When addressing possible convergences among armed actors, illicit economies, and state apparatuses, it is essential to use analytically rigorous language. This is not about religions or collective identities, but about operational interactions among networks that exploit territory, documentation, financial channels, and logistics. Imprecision on this point produces a double negative effect: it fuels indiscriminate distrust while, at the same time, weakening the capacity to identify and counter real threats.
The same logic applies—less explosively but with growing relevance—to the Arctic and Greenland: a region in which sea lanes, resources, bases, critical infrastructure, and technological advantage weigh more than statements of principle. Here too, great-power competition shifts the axis from legal invocation alone to concrete capacity for presence, control, and projection, confronting Europe with a stark choice: merely observe decisions taken elsewhere, or build political, industrial, and security instruments capable of preventing marginalization.

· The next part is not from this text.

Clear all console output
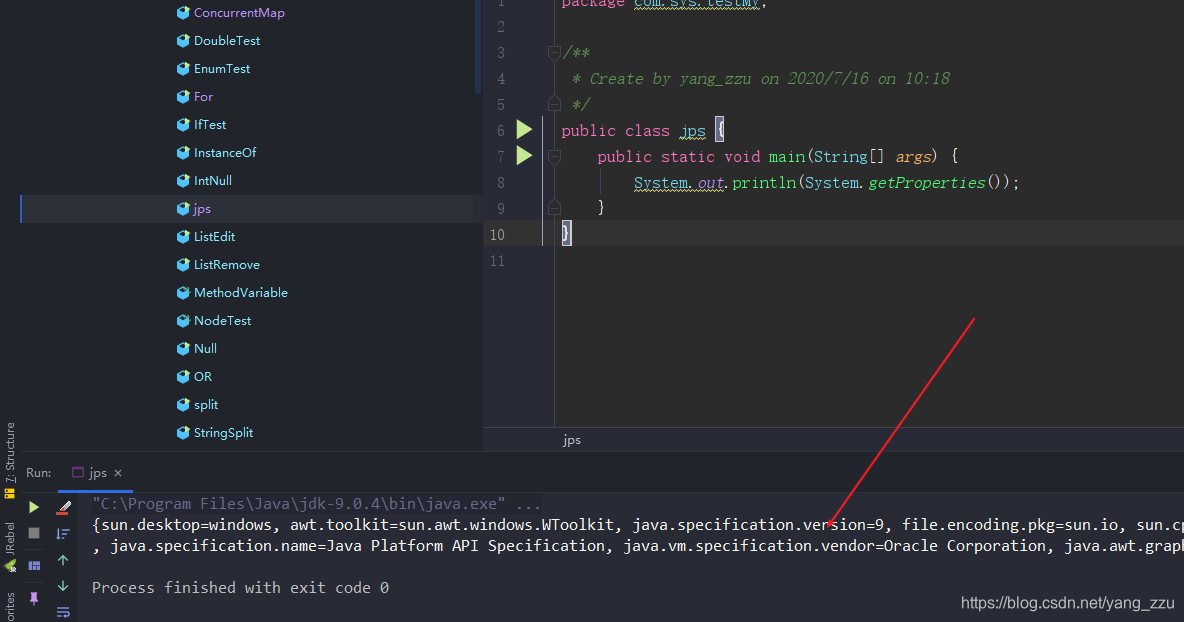1184x622 pixels. 62,508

From this vantage point, the American posture appears consistent with a premise: if threats are transnational and the regimes that host or facilitate them are not susceptible to internal change, then transformation—if it occurs—will proceed through external pressure. Reinforcing this conviction is an element often underestimated in European debate: the growing technological durability of authoritarian regimes, sustained by surveillance apparatuses, selective repression, and information control, which narrow the space for endogenous change.
Within this framework, simplistic readings—Trump as “subordinate” to Moscow, or as the architect of a global partition with Russia and China—are analytically weak. The picture is more unstable: not an orderly division, but a collision of strategic rationalities. Russia invests in hybrid instruments and influence networks; China projects economic and technological power; the United States, in its more assertive variant, signals that it does not recognize others’ spheres of influence as intangible. Regional hegemony is not a right, but a claim tolerated only insofar as it remains compatible with U.S. interests.

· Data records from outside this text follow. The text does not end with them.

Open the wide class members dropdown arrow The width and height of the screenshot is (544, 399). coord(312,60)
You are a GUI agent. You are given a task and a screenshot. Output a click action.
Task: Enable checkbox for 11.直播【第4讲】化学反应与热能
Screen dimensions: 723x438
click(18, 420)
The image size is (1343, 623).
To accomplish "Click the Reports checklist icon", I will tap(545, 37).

It is here that Europe discovers its lack of a third way. To continue imagining itself as an arbiter—the custodian of rules others ought to respect—is psychologically understandable but strategically self-defeating. In a world in which coercion returns as an ordinary instrument and in which armed and criminal networks cut across regions, Europe cannot limit itself to commenting on the game: either it builds the tools to shape outcomes, or it accepts becoming terrain for others’ influence.

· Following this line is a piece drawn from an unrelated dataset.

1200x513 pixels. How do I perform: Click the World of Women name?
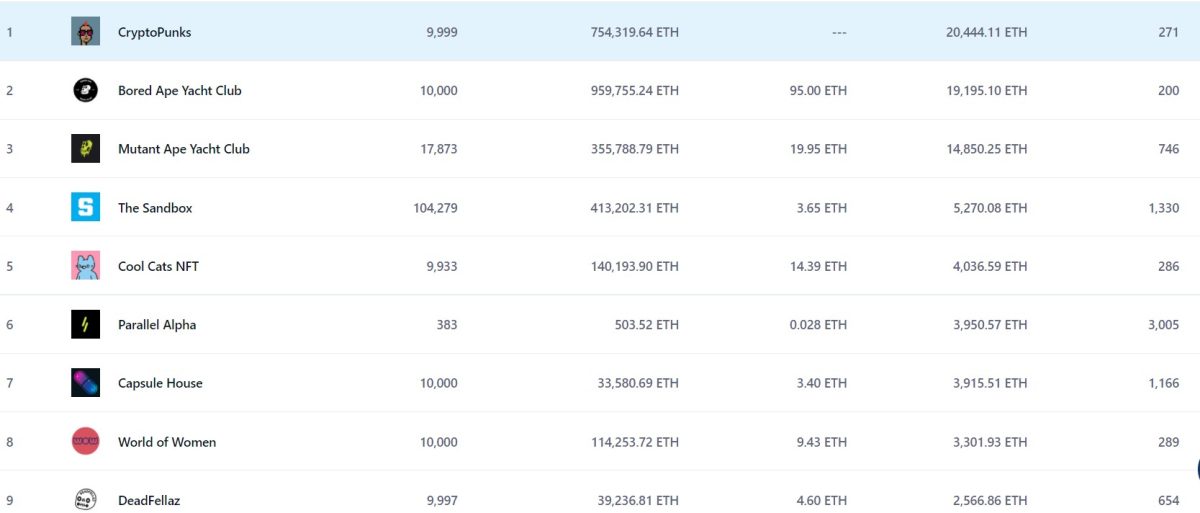pos(167,442)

There are two realistic options. The first is substantive strategic autonomy: credible industrial and military capacities, energy and technological resilience, decision-making speed, protection of critical infrastructure, and a less fragmented foreign policy. The second is to assume consciously a role as a qualified follower within the Western perimeter, negotiating margins and priorities while accepting that the ultimate security framework remains American. What no longer appears sustainable is the intermediate position: claiming normative centrality without bearing the costs of power.
If the appeal to international law is to become effective again, it must be accompanied by strategy: deterrent capability, political coherence, and a disenchanted reading of the networks that connect conflicts, illicit trafficking, and transnational armed actors. Without such integration, Europe will continue to defend a noble but ineffective lexicon, while international politics reorganizes according to grammars of power in which it participates less and less.